Problem
Transcribe nothing except the lines below that run from the one with "Screen dimensions: 843x540" to the one with "Task: Click the blue data point above Nov 02", ends included, and do not copy any picture.

Records to process
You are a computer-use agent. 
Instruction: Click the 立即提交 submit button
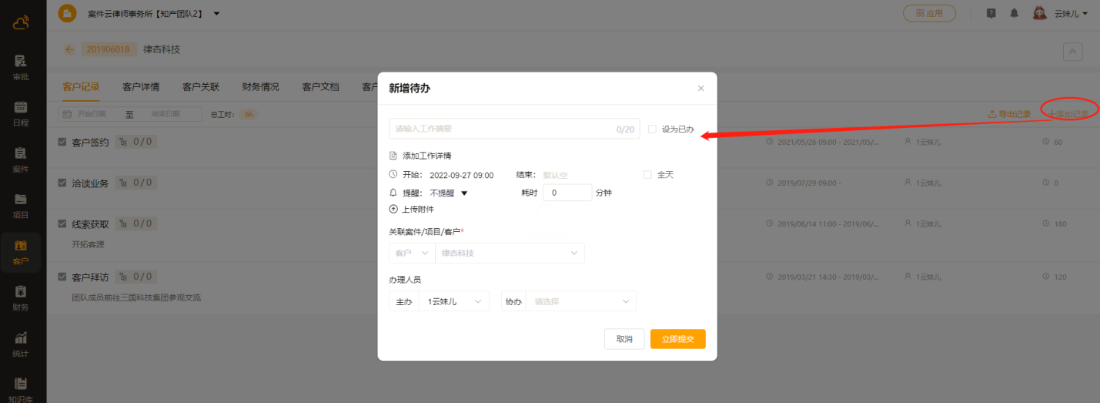tap(677, 339)
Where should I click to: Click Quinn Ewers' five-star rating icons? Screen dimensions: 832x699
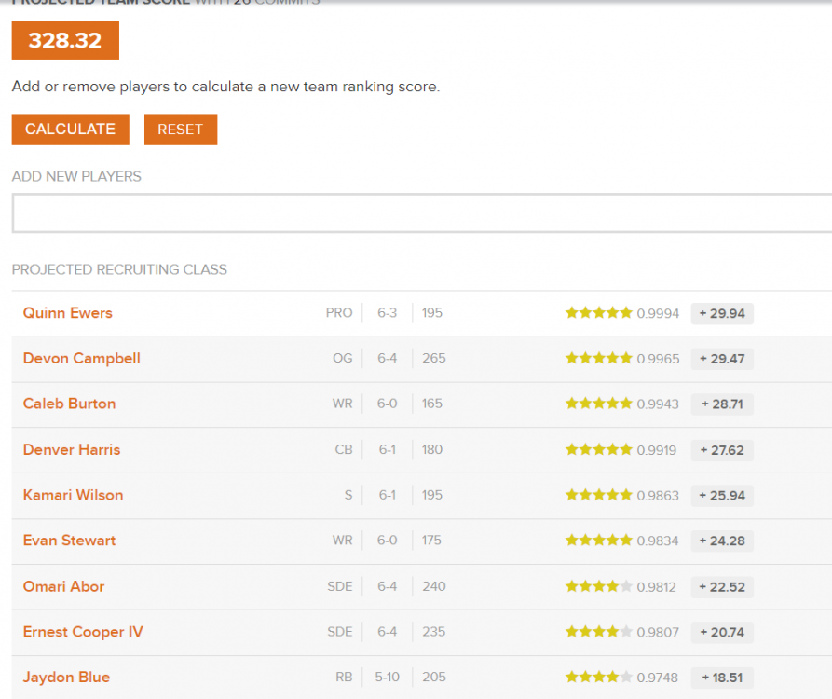click(598, 313)
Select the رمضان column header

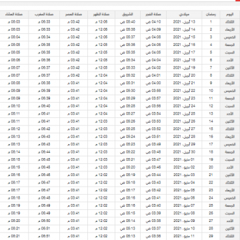[211, 15]
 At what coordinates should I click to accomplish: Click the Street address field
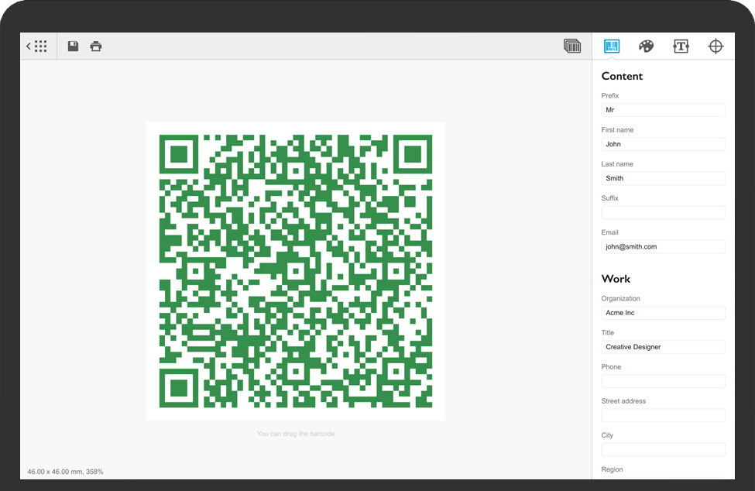coord(663,415)

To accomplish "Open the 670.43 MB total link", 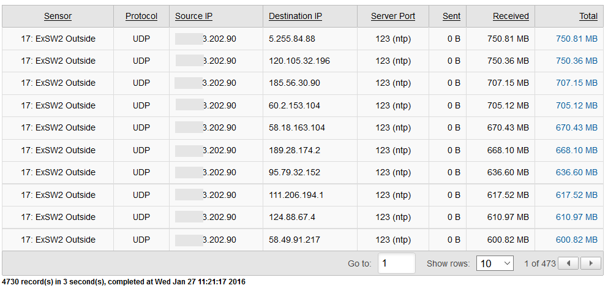I will (576, 127).
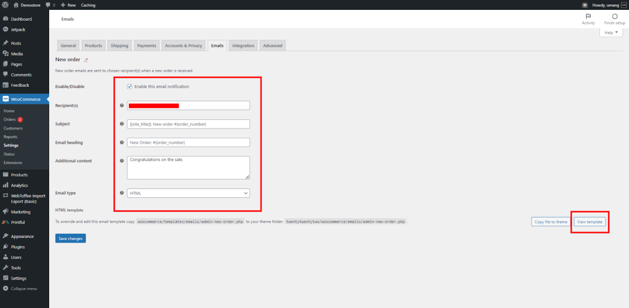Image resolution: width=629 pixels, height=308 pixels.
Task: Open the Email type dropdown
Action: [x=188, y=193]
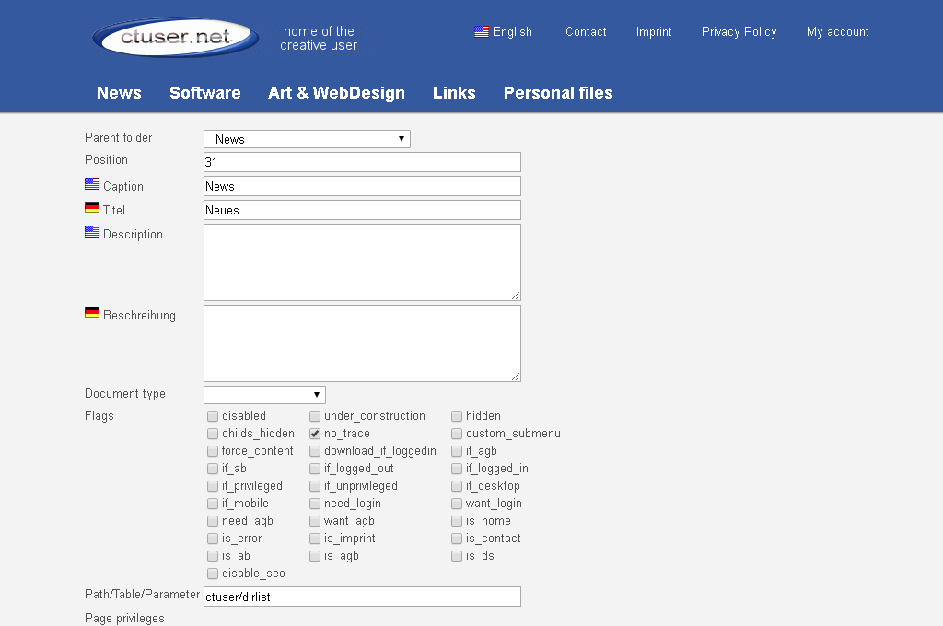Expand the Document type dropdown
This screenshot has height=626, width=943.
(264, 395)
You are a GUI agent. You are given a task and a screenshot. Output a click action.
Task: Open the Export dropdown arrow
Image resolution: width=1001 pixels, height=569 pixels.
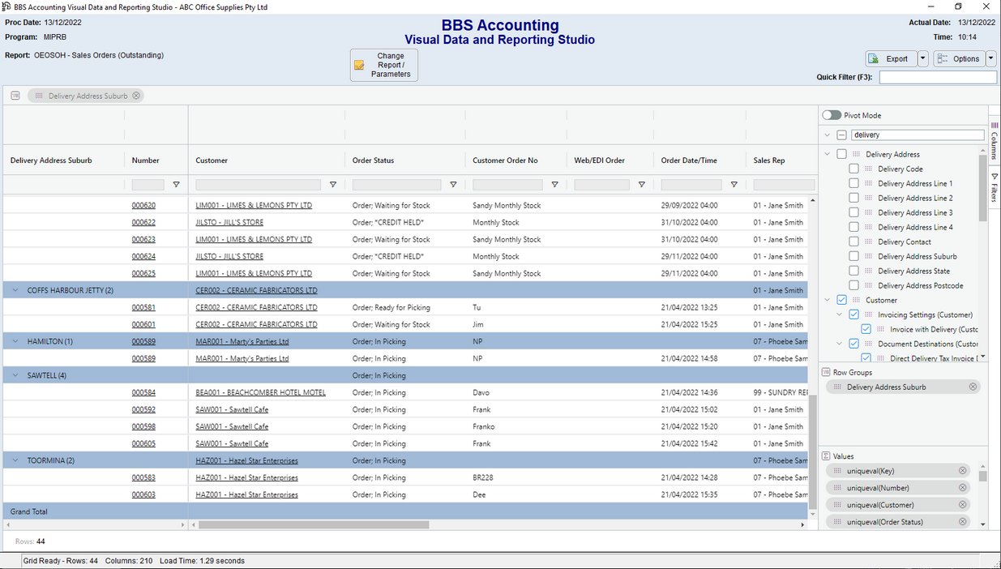tap(922, 58)
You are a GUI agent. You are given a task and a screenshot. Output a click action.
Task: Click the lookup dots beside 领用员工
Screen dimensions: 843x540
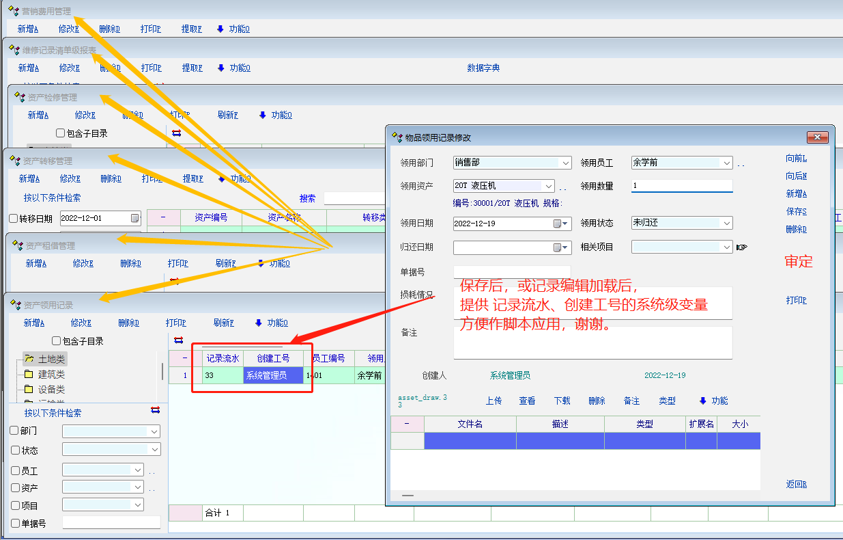[x=741, y=164]
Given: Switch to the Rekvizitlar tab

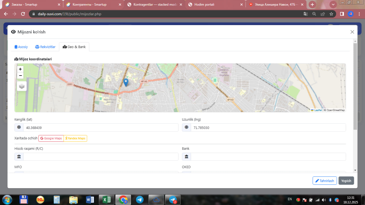Looking at the screenshot, I should 45,47.
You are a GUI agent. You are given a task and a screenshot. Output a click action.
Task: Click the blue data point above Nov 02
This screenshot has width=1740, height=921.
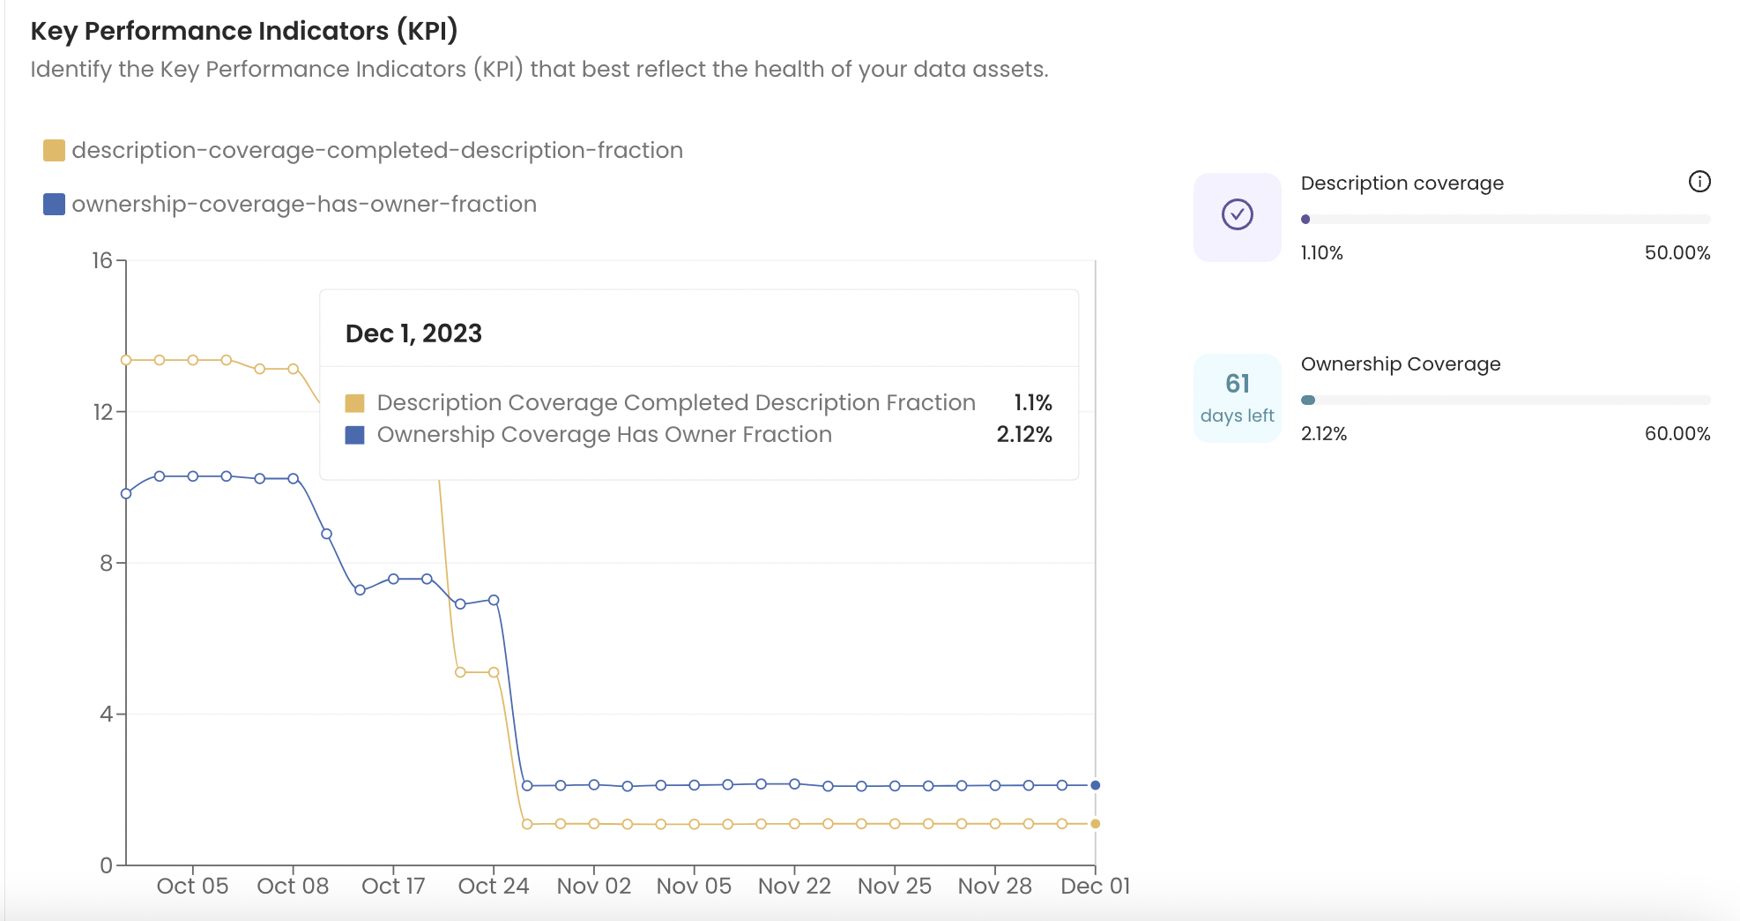tap(594, 784)
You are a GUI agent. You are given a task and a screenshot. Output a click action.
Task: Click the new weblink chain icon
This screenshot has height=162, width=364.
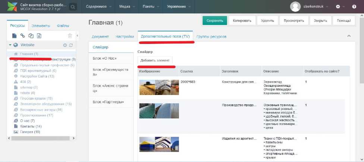[x=23, y=36]
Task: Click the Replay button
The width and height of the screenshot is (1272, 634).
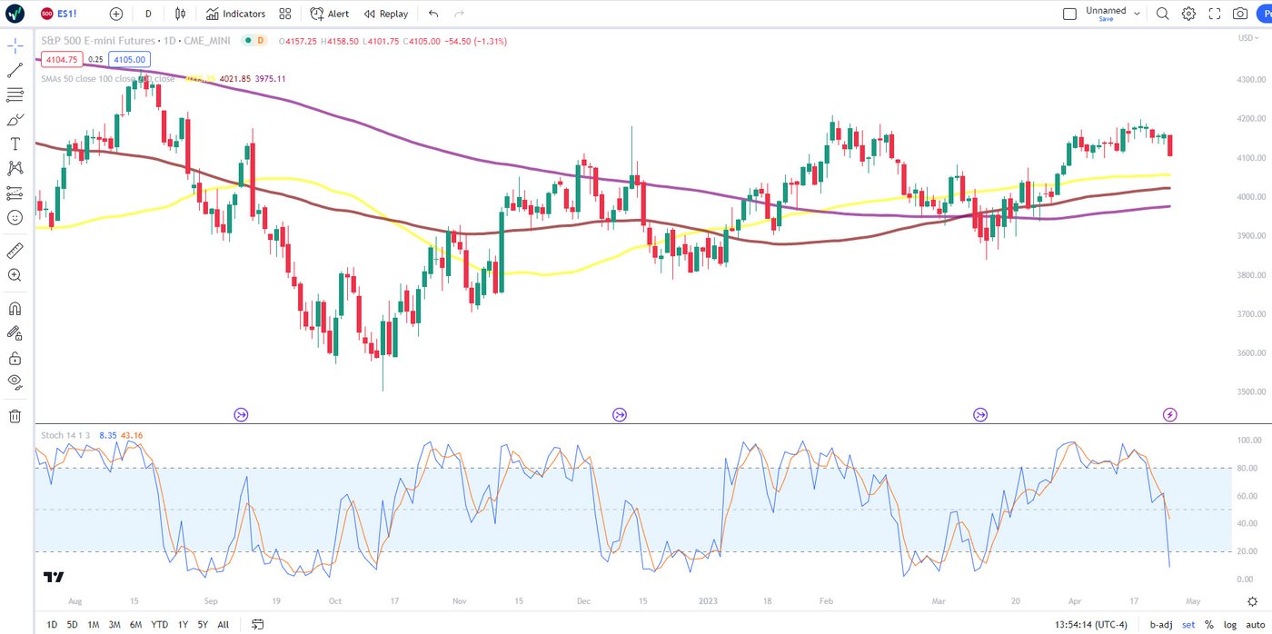Action: (x=386, y=14)
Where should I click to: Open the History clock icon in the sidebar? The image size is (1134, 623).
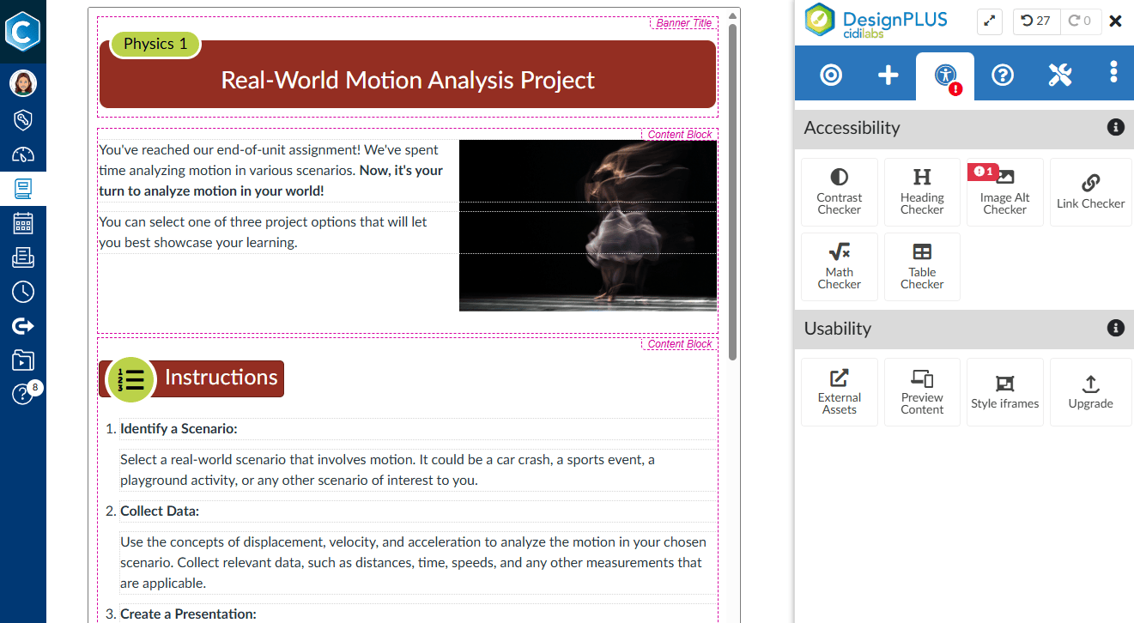tap(23, 291)
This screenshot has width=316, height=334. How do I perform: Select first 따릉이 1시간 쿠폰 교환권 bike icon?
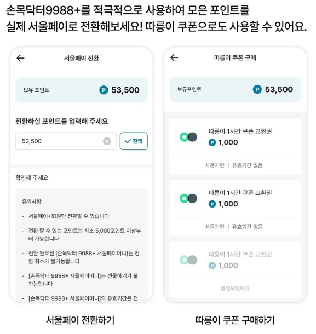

Your solution
Screen dimensions: 843x540
[x=741, y=164]
Given: Switch to the Rekvizitlar tab

Looking at the screenshot, I should 45,47.
You are a GUI agent. You are given a task and a screenshot. Output a click action.
Task: Click the blue data point above Nov 02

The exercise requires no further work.